##### Records shown

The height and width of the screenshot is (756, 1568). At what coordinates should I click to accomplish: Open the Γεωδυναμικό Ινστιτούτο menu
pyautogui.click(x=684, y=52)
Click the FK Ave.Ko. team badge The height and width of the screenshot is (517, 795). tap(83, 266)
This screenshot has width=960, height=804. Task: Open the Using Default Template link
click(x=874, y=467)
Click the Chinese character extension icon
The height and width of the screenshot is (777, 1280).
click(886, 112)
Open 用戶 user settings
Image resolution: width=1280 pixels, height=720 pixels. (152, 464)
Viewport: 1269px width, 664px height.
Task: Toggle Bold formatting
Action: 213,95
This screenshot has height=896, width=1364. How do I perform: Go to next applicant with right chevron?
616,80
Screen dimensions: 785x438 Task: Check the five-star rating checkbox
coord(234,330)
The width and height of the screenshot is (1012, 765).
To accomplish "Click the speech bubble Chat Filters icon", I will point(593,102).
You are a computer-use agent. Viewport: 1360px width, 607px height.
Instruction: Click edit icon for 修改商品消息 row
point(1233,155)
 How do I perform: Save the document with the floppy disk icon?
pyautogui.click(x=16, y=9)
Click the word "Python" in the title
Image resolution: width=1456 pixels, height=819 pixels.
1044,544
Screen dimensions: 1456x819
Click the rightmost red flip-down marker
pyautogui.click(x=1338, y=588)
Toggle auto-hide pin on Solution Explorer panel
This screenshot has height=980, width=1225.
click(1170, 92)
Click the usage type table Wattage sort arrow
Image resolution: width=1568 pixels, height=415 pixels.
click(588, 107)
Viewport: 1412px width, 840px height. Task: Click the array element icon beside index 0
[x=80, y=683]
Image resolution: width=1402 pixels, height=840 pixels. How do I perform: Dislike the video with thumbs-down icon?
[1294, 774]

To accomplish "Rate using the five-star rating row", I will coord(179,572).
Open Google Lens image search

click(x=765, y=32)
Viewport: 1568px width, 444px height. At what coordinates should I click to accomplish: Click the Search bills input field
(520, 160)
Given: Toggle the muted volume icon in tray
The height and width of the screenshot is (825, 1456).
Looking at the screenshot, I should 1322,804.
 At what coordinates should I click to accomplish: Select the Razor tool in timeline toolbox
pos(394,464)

##########

▶ Written task: How many lines in the rows above contain the string "rating", with case counting? Give only the number.

▶ Output of the exercise: 2